Nous sommes conscients que, ici comme ailleurs, il faut travailler pour
réussir et nous acceptons ça.
C'est peut-être dans la conception. Il ne faut pas oublier, au
départ, que des personnes qui décident de changer de pays, si on
regarde les implications, les dépenses que cela exige, cherchent
réellement un monde meilleur, une vie plus facile.

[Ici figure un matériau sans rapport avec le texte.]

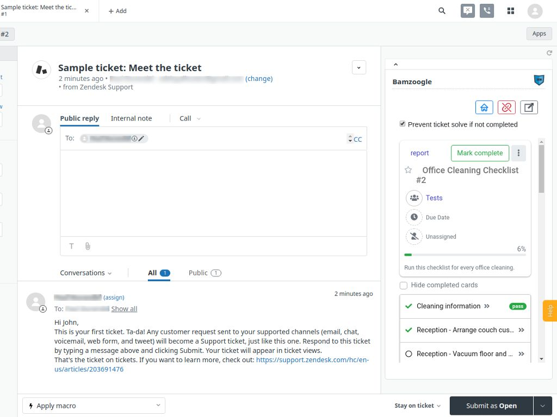The width and height of the screenshot is (557, 417).
Task: Click the Mark complete button
Action: point(480,153)
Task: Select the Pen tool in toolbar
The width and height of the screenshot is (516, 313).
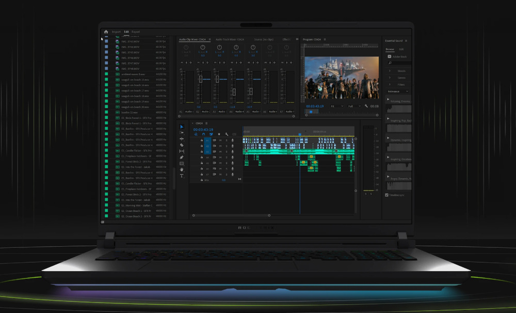Action: pos(182,158)
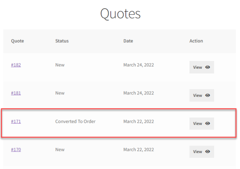The height and width of the screenshot is (169, 240).
Task: Select the Quotes page heading
Action: [x=120, y=14]
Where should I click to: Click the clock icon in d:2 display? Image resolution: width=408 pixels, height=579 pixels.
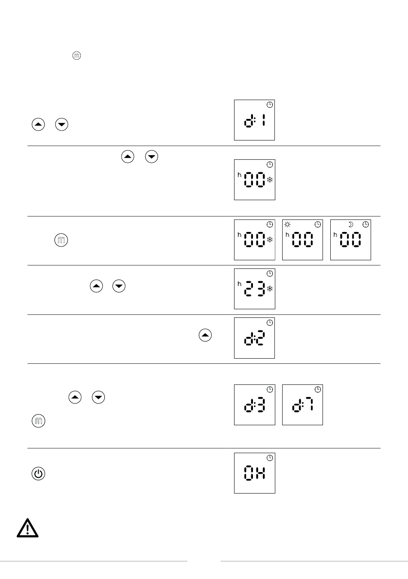pyautogui.click(x=270, y=323)
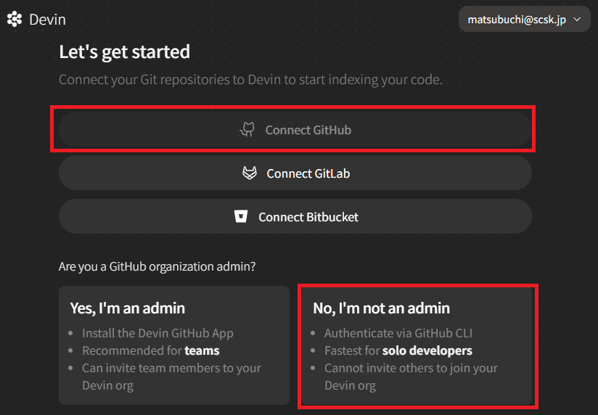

Si elles arrivent ici et qu'elles ne trouvent pas la vie plus facile,
elles sont peut-être déçues. Nous sommes peut-être un
peuple attirant, comme je le disais ce matin, peut-être le sommes-nous
moins depuis les dernières années mais en tout cas, il y aurait
une longue discussion à faire à ce sujet.

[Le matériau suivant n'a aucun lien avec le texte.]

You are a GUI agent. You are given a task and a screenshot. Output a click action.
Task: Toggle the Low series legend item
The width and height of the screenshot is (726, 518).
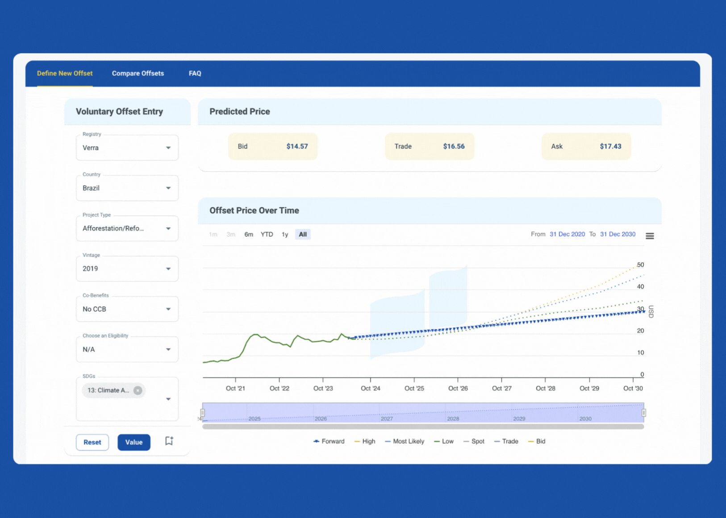pyautogui.click(x=443, y=441)
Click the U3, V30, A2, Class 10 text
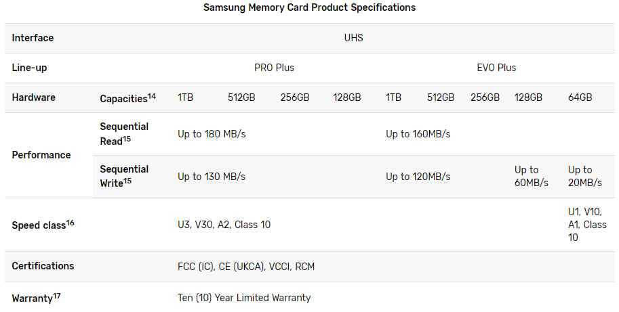 pyautogui.click(x=224, y=225)
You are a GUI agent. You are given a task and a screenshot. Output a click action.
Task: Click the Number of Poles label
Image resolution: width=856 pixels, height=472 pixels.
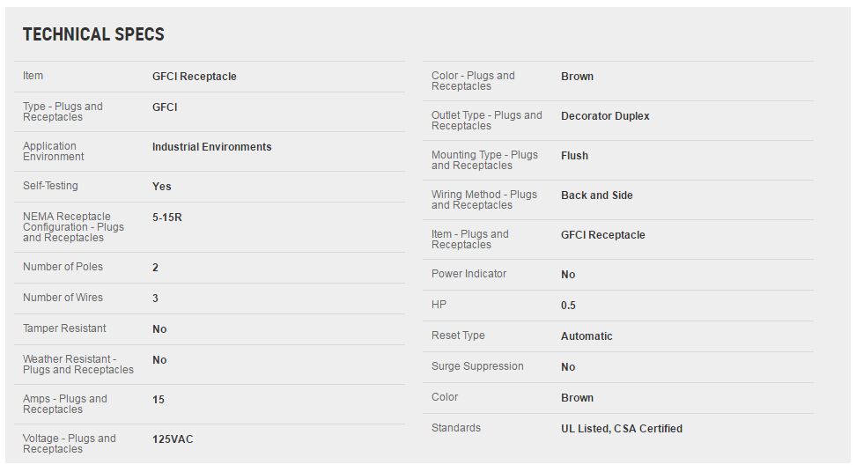tap(63, 267)
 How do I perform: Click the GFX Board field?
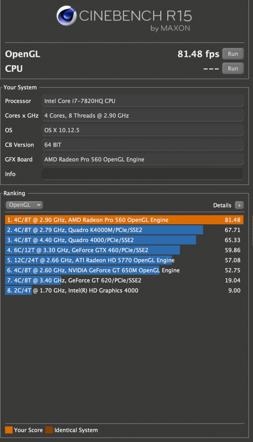pyautogui.click(x=142, y=159)
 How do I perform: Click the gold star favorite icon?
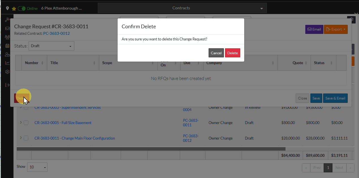pyautogui.click(x=14, y=8)
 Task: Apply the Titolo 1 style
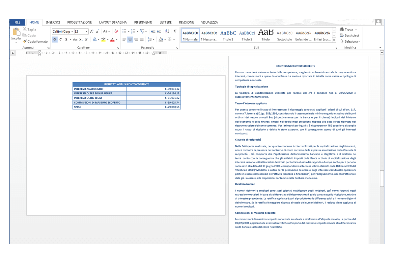coord(228,35)
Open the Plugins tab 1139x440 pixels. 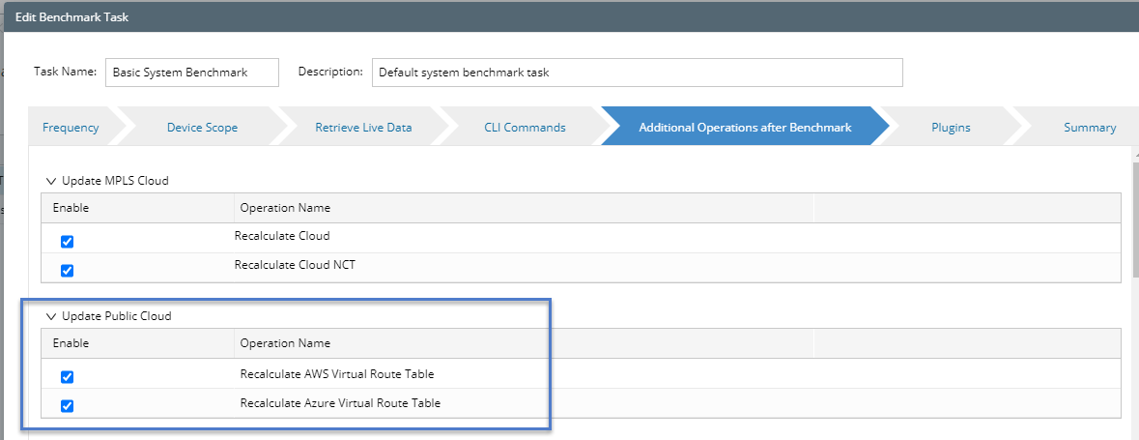pos(951,128)
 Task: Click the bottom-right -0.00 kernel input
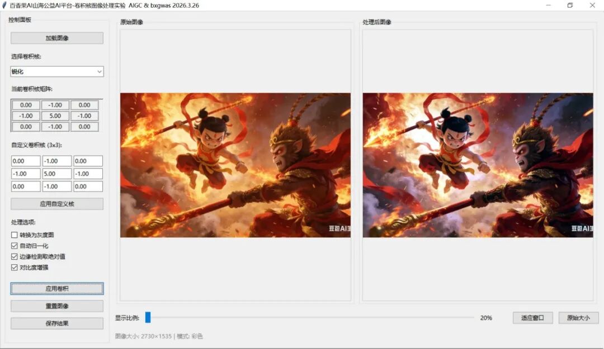click(87, 187)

Nous vivons actuellement des conflits dans les domaines public et
parapublic. Est-ce que ça ne vient pas faire peur un peu à ces
personnes qui ont réellement envie d'être quelqu'un, de faire
quelque chose? Qu'elles viennent de la France, qu'elles arrivent au
Québec... Des démonstrations bien pratiques qui ont
été faites et je veux savoir si l'ensemble des gens qui viennent
vivre au Québec, a réellement l'intention de se prendre en charge
une fois rendus chez nous?
M. BIENVENUE: Je retiens une des dernières affirmations du
député de Dorchester et je n'apprendrai rien de nouveau à
cette commission. Je n'analyserai pas les causes, je ne ferai pas l'inventaire
des motifs, je ne ferai pas d'analyse profonde. Je constate tout simplement
que, si les choses tournent un peu moins rondement dans un pays donné,
s'il y a des crises, qu'elles soient sociales, politiques, qu'il s'agisse de
chômage, qu'il s'agisse d'insurrection, de tout ce qu'on voudra, ce n'est
pas de nature à appeler davantage les immigrants.

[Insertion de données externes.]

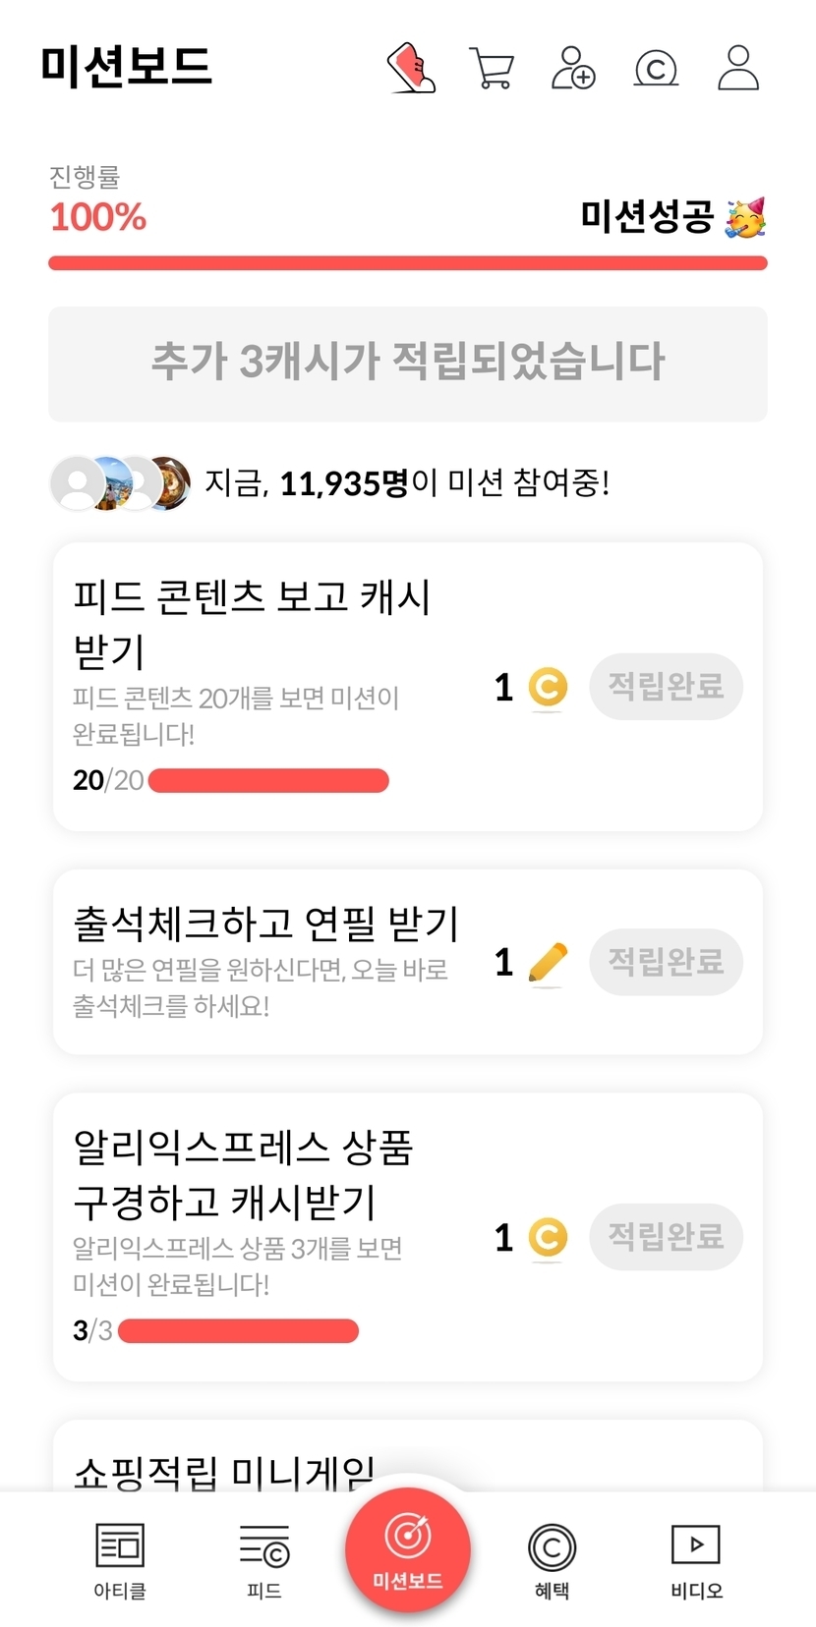
Task: Tap the 추가 3캐시가 적립되었습니다 banner
Action: [408, 364]

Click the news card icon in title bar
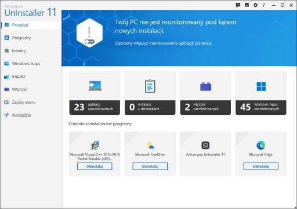tap(247, 5)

Je n'invente rien, c'est une vérité de La Palice. Si on
essayait actuellement de convaincre des Canadiens d'aller en Irlande du Nord,
si on leur donnait le choix d'aller en Irlande du Nord ou au pays de Galles, je
suis convaincu que nous aurions plus de facilité à les envoyer au
pays de Galles. Alors, je fais une constatation, je n'analyse pas les causes.
Il est évident, lorsqu'on traverse certaines périodes plus
troublées, que le climat social est moins bon, et que ce n'est pas de
nature à séduire et à attirer l'immigrant.
Encore une fois, je n'invente rien et je ne vais pas plus loin. Je
constate, comme l'a fait le député de Dorchester. Pour ce qui est
de sa première question d'ordre plus général, à
savoir si les immigrants se prennent eux-mêmes en charge, je
réponds sans hésiter qu'en général, je parle donc
de la majorité, la réponse est oui.
L'immigrant, je l'ai dit ce matin, qui a le coeur de prendre la grande
décision de tout laisser derrière lui, ses amis, son habitation,
son domicile, ses parents, son environnement, le pays où il est
né, ses coutumes, il a un but bien précis à l'esprit.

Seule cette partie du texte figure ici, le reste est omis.